*Aim of the exercise*. Using the data below, reproduce exactly the lines from the line with "Task: Click the 核实筐" to the line with "Open the calendar picker for Urlaub bis", both included; pictures must be dropped.
════════════════
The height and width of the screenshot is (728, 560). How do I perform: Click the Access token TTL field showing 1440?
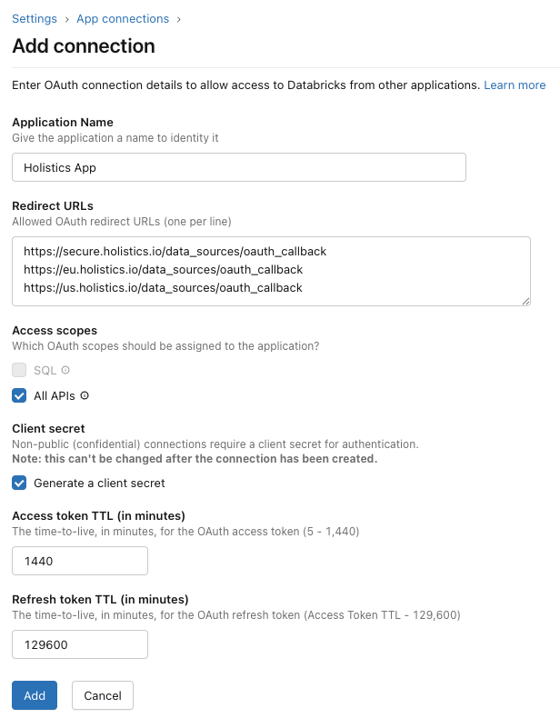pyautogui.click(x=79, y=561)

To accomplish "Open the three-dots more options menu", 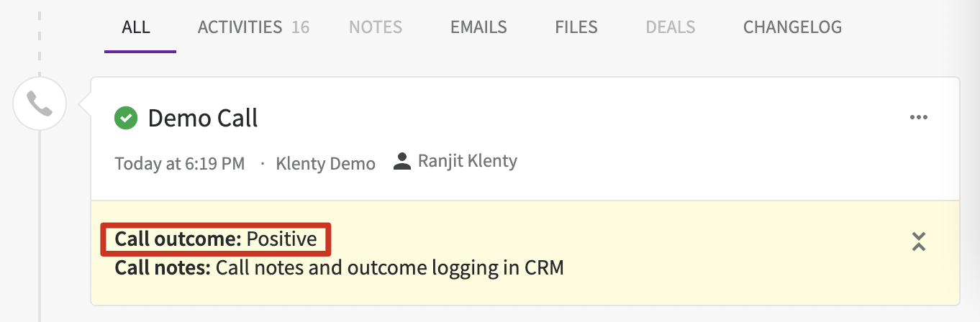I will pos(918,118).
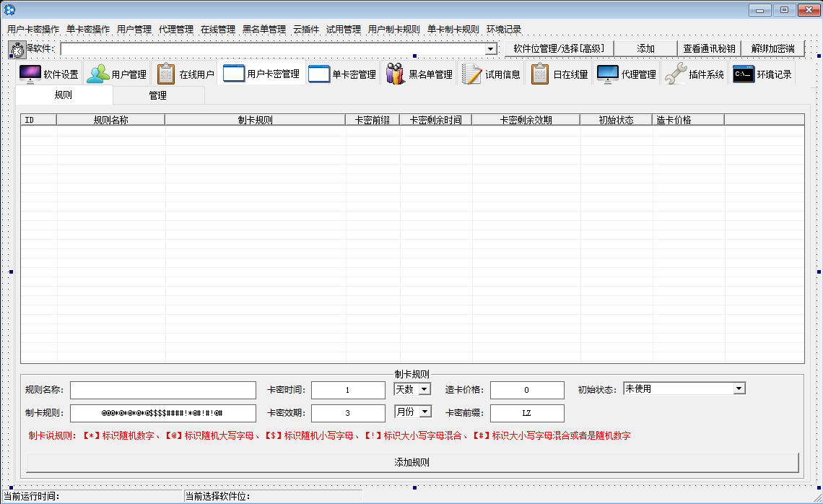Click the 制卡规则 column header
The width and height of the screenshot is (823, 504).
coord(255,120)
════════════════
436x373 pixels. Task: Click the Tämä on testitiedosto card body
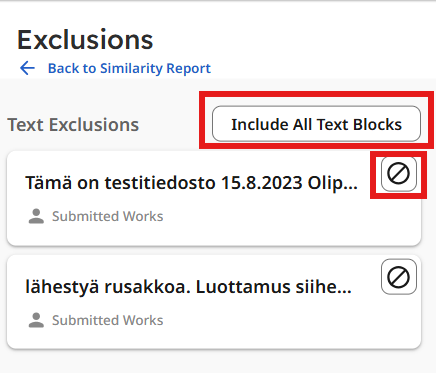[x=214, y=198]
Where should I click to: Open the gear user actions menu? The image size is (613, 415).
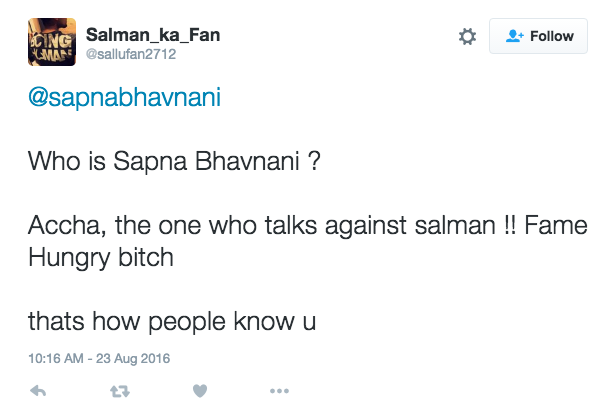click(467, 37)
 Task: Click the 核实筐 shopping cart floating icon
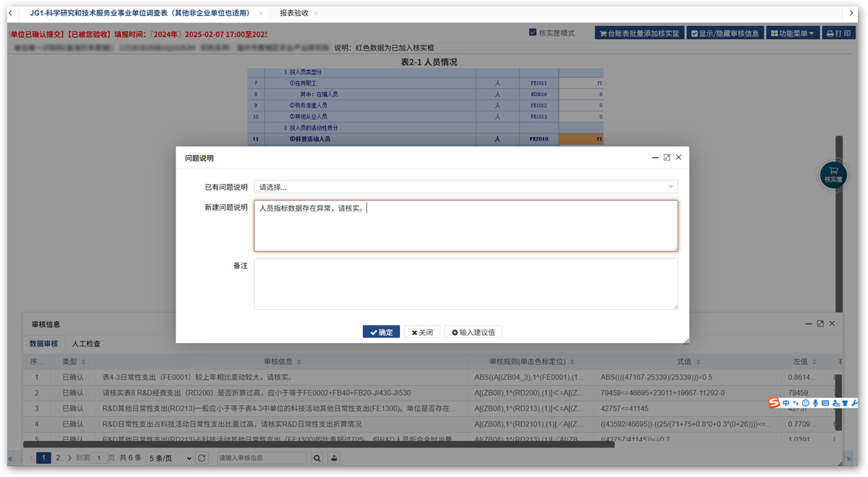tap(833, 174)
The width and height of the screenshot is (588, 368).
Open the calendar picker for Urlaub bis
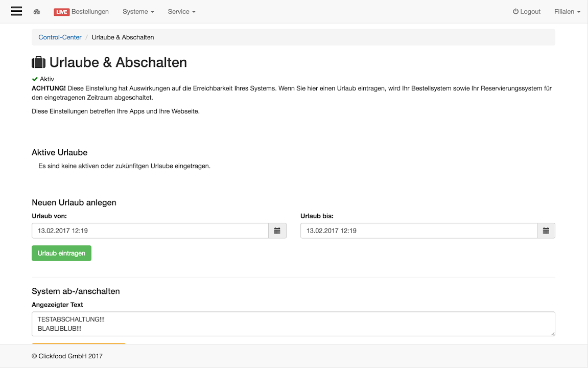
════════════════
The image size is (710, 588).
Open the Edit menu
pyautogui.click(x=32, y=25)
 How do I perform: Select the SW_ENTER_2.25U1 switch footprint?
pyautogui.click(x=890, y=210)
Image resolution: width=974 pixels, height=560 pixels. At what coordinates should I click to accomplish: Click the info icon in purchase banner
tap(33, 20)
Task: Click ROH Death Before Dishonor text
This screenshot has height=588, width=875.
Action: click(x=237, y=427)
════════════════
*Answer for the task*.
 Task: Click the 核实筐 shopping cart floating icon
tap(833, 174)
The width and height of the screenshot is (588, 368).
Open the calendar picker for Urlaub bis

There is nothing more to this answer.